[BEGIN RAW DATA]

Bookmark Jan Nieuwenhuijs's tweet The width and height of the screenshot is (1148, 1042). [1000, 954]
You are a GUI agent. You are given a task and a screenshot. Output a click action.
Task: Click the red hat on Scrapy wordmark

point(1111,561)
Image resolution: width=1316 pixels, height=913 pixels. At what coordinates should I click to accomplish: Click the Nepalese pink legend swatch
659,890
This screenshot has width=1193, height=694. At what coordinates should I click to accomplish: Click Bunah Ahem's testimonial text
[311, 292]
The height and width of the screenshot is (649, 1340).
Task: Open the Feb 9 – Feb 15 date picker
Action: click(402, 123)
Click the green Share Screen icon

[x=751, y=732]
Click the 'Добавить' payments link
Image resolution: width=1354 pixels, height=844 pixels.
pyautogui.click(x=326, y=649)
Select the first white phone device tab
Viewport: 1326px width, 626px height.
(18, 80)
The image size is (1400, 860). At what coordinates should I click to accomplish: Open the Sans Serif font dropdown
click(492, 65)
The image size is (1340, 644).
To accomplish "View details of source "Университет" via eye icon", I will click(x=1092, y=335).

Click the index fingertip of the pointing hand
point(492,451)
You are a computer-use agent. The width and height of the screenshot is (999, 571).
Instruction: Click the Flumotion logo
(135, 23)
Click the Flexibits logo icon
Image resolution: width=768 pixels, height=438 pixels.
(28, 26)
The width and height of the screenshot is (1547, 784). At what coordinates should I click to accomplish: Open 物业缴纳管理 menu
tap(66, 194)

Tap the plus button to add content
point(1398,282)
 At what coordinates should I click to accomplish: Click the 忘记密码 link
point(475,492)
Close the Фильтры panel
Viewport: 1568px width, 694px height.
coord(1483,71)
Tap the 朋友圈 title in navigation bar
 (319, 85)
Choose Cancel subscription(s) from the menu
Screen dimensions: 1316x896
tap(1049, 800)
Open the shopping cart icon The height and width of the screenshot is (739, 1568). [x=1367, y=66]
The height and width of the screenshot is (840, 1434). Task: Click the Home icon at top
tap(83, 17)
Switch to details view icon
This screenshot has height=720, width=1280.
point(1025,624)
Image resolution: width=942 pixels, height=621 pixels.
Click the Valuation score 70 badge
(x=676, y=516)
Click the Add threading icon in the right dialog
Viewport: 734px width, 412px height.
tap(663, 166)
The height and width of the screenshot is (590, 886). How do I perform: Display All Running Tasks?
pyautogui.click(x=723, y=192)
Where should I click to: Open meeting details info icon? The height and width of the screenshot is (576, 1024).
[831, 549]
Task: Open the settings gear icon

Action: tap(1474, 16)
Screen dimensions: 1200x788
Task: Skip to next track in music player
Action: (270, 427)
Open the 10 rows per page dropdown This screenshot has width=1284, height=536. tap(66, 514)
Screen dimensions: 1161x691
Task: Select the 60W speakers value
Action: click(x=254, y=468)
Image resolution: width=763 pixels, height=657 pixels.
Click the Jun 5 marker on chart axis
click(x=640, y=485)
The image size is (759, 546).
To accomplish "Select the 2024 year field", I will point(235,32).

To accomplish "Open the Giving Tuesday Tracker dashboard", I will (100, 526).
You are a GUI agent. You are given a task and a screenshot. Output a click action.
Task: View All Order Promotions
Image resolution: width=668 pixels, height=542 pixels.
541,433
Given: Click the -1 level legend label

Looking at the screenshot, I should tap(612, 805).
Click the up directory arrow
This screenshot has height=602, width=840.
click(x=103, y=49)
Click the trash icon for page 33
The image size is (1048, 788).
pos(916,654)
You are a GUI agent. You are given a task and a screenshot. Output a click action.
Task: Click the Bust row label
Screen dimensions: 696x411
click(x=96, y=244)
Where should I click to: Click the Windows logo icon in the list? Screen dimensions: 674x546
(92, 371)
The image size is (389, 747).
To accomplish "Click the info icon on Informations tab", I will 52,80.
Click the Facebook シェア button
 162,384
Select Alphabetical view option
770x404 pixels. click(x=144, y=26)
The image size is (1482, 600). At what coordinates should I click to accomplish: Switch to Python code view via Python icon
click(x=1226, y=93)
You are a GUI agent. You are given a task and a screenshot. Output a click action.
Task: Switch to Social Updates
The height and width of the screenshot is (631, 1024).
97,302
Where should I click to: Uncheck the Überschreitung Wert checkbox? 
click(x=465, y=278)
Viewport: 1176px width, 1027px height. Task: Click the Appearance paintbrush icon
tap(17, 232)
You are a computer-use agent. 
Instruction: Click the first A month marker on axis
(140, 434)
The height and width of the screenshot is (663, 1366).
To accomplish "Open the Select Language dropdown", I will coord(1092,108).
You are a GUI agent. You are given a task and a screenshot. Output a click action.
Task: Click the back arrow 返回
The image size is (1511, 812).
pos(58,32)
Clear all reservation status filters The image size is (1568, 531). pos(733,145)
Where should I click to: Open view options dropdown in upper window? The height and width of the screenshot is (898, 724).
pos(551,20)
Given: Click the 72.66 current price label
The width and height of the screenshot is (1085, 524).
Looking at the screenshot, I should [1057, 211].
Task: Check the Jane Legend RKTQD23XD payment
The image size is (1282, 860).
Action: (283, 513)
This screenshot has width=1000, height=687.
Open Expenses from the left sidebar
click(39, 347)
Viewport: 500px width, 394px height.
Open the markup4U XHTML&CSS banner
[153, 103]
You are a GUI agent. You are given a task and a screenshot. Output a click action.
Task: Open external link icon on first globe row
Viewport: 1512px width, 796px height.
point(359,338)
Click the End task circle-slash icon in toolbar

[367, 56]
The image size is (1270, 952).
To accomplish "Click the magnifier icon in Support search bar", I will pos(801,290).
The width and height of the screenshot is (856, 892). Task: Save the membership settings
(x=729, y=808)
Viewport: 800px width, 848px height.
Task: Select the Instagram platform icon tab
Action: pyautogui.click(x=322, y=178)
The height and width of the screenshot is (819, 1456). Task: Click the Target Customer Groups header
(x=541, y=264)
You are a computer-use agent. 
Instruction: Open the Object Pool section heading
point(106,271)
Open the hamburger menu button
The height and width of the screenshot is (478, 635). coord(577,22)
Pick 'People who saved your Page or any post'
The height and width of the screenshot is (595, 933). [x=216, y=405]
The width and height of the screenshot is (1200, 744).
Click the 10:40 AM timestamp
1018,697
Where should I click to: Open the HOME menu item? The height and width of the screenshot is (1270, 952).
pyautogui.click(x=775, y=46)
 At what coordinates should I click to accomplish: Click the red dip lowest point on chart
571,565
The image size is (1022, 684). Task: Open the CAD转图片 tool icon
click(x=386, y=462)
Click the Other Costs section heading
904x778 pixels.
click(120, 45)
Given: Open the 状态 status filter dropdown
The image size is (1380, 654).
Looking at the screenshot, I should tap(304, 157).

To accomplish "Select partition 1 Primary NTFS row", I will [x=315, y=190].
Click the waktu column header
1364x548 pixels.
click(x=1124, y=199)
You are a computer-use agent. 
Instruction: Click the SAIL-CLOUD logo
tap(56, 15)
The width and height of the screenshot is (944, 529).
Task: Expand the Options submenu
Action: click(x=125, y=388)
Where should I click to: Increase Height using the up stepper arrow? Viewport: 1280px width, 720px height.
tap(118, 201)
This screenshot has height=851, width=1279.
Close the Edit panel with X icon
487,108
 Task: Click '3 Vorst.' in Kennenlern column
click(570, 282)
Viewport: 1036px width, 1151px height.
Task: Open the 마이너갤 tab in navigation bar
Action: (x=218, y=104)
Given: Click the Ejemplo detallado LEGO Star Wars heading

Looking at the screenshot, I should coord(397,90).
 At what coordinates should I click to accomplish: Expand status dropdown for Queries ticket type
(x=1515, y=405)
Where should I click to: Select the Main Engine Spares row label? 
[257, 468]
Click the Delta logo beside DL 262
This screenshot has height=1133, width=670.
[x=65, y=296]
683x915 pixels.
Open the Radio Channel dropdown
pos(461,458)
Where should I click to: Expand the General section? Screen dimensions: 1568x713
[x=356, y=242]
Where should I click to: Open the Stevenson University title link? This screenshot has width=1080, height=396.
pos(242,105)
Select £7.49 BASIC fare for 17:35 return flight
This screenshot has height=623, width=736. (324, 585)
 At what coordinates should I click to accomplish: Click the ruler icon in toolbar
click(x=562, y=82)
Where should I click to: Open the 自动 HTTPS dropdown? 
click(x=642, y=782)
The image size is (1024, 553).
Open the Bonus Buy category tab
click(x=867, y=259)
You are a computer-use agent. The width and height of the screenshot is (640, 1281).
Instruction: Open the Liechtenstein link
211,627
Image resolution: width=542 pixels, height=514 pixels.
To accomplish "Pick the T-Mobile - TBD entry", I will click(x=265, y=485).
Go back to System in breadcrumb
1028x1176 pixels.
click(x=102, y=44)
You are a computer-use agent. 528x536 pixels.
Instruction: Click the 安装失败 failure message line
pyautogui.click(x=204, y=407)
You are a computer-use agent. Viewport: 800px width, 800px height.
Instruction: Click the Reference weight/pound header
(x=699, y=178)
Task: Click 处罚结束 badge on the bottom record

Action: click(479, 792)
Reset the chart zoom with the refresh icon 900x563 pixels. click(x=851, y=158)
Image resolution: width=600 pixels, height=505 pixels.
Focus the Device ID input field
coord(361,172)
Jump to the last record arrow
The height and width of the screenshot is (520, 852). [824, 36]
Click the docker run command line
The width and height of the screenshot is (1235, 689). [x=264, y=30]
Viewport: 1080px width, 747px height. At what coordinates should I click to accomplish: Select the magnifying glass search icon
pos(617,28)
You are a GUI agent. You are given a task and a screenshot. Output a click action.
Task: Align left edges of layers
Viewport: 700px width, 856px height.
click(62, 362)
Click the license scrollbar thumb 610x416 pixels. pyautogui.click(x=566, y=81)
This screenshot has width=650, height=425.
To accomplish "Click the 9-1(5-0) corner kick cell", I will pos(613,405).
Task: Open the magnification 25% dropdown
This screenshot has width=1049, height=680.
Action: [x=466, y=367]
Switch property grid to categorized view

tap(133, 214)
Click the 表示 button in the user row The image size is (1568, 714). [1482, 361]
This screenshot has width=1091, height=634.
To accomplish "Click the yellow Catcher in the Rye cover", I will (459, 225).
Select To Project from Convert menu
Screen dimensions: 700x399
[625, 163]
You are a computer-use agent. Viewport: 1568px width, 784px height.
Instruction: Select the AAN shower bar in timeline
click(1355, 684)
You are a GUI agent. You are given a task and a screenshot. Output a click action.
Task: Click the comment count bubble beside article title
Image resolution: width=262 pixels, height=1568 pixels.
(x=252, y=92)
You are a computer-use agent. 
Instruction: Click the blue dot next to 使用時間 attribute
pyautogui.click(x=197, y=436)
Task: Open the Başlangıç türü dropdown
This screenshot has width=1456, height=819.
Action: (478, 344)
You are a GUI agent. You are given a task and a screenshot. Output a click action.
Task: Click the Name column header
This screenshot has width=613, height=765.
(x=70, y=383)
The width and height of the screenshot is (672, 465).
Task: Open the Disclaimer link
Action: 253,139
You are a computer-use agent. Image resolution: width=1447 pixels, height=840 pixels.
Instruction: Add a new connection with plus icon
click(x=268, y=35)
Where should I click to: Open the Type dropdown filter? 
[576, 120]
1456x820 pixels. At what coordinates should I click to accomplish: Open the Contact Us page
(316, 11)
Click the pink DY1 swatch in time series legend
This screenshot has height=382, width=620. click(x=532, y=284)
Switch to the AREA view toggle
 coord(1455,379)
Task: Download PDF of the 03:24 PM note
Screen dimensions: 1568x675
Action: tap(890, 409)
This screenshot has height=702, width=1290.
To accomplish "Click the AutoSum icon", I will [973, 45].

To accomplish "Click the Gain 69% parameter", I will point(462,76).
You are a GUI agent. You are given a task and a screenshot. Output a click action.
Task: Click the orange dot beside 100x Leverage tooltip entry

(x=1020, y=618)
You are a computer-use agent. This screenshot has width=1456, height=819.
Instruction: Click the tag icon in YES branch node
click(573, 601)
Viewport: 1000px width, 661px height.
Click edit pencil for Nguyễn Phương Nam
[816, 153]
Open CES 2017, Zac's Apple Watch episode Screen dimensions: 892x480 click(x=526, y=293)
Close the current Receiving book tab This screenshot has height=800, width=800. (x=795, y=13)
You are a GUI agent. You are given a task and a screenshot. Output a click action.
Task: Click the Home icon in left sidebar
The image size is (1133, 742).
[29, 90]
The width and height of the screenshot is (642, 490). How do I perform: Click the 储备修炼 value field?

[END RAW DATA]

◆ TASK INSTRUCTIONS ◆
Reproduce, character for character, the lines in the records above from the one containing "Open the shopping" through the one containing "point(1025,624)".

◆ EXERCISE SOLUTION ◆
Open the shopping cart icon The height and width of the screenshot is (739, 1568). [x=1367, y=66]
The height and width of the screenshot is (840, 1434). Task: Click the Home icon at top
tap(83, 17)
Switch to details view icon
This screenshot has height=720, width=1280.
point(1025,624)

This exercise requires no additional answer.